### Description of the task
Only the lines below starting at the one that contains "Instruction: Open the DeepSpeed" and ending at the one that contains "Given: Select the Radial Filter tool" are to be reproduced, exactly and with both ends kept.

BEGIN

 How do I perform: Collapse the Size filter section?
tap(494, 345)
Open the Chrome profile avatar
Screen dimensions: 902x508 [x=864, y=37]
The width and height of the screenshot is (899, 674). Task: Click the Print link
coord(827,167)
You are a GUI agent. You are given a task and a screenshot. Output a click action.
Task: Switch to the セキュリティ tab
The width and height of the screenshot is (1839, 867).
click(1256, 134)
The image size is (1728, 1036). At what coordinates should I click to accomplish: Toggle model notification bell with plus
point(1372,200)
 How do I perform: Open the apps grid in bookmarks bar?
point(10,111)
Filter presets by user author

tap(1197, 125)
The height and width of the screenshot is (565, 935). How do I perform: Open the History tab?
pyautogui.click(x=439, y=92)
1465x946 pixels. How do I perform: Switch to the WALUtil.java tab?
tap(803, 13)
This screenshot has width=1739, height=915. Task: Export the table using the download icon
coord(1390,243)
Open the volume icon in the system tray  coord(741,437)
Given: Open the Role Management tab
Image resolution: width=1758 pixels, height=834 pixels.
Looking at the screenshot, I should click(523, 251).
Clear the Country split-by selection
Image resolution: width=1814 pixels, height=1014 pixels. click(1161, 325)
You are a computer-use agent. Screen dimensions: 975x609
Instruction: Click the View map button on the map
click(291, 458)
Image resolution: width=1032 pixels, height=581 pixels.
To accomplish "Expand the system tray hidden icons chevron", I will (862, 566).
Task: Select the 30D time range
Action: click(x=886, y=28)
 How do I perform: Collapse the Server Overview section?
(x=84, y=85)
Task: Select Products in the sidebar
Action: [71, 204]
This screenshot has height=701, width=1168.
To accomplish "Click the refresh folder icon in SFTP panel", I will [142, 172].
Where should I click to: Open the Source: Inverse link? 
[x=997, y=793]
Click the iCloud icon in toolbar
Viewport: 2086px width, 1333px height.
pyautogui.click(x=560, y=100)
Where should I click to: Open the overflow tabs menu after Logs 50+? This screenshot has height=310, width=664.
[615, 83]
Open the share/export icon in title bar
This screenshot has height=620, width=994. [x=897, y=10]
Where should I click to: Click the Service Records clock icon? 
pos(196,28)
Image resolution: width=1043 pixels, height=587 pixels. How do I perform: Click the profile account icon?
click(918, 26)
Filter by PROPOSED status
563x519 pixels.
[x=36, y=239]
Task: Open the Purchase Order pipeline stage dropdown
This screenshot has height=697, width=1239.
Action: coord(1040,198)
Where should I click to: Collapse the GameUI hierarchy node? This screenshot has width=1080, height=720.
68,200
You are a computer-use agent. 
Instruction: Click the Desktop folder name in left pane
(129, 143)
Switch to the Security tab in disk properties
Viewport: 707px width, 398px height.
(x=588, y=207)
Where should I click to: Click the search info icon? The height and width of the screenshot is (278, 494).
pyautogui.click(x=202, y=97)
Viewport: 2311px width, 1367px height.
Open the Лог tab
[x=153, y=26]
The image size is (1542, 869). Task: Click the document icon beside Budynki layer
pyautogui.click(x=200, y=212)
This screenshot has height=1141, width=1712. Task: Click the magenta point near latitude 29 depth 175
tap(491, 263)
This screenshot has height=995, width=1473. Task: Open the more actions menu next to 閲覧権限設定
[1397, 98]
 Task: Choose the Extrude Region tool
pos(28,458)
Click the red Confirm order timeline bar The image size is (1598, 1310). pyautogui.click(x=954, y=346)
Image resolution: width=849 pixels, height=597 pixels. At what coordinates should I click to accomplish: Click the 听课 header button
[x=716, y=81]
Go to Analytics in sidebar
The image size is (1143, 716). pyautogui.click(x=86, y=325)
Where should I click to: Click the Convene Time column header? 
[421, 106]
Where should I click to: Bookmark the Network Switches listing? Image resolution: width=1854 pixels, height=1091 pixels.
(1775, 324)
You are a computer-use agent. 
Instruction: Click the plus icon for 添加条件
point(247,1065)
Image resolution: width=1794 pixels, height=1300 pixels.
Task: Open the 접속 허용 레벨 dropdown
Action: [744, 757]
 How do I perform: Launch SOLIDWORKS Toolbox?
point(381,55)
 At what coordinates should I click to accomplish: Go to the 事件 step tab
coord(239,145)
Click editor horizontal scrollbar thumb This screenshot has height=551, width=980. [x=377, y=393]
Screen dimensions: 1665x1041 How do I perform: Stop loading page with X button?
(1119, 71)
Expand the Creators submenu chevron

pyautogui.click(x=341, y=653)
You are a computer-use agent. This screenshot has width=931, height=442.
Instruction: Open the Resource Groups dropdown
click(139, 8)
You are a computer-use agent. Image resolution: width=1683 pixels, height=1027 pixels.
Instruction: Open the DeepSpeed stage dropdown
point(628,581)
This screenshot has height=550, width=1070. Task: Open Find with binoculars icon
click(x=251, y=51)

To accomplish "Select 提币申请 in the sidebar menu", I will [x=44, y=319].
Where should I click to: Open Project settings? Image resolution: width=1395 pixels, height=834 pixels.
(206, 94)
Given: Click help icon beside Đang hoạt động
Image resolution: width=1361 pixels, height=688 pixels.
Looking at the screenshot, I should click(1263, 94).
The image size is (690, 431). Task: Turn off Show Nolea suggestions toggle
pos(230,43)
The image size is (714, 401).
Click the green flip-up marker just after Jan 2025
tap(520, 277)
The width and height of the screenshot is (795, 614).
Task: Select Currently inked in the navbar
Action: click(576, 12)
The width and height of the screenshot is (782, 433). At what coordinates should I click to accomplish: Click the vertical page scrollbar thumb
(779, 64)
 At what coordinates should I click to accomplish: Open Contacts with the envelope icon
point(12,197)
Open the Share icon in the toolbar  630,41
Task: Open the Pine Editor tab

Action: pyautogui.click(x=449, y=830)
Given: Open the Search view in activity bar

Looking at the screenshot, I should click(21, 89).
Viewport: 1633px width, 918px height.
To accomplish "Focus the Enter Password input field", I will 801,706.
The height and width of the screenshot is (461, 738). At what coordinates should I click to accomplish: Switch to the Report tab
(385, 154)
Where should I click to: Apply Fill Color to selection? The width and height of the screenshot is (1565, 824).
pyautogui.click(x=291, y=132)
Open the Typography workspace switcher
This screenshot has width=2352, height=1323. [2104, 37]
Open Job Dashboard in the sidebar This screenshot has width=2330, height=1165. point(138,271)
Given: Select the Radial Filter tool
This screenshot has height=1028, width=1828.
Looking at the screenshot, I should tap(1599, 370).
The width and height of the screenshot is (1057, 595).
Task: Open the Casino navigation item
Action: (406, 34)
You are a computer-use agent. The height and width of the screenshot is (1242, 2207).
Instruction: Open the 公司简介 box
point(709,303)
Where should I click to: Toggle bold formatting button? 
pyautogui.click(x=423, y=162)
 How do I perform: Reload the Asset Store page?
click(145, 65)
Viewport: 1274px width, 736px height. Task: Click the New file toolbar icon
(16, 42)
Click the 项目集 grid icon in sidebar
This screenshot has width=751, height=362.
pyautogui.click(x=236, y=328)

END

### Finished task
Instruction: Open the DeepSpeed stage dropdown
point(628,581)
This screenshot has height=550, width=1070. Task: Open Find with binoculars icon
click(x=251, y=51)

To accomplish "Select 提币申请 in the sidebar menu", I will [x=44, y=319].
Where should I click to: Open Project settings? Image resolution: width=1395 pixels, height=834 pixels.
(206, 94)
Given: Click help icon beside Đang hoạt động
Image resolution: width=1361 pixels, height=688 pixels.
Looking at the screenshot, I should click(1263, 94).
The image size is (690, 431). Task: Turn off Show Nolea suggestions toggle
pos(230,43)
The image size is (714, 401).
Click the green flip-up marker just after Jan 2025
tap(520, 277)
The width and height of the screenshot is (795, 614).
Task: Select Currently inked in the navbar
Action: click(576, 12)
The width and height of the screenshot is (782, 433). At what coordinates should I click to accomplish: Click the vertical page scrollbar thumb
(779, 64)
 At what coordinates should I click to accomplish: Open Contacts with the envelope icon
point(12,197)
Open the Share icon in the toolbar  630,41
Task: Open the Pine Editor tab

Action: pyautogui.click(x=449, y=830)
Given: Open the Search view in activity bar

Looking at the screenshot, I should click(21, 89).
Viewport: 1633px width, 918px height.
To accomplish "Focus the Enter Password input field", I will 801,706.
The height and width of the screenshot is (461, 738). At what coordinates should I click to accomplish: Switch to the Report tab
(385, 154)
Where should I click to: Apply Fill Color to selection? The width and height of the screenshot is (1565, 824).
pyautogui.click(x=291, y=132)
Open the Typography workspace switcher
This screenshot has width=2352, height=1323. [2104, 37]
Open Job Dashboard in the sidebar This screenshot has width=2330, height=1165. point(138,271)
Given: Select the Radial Filter tool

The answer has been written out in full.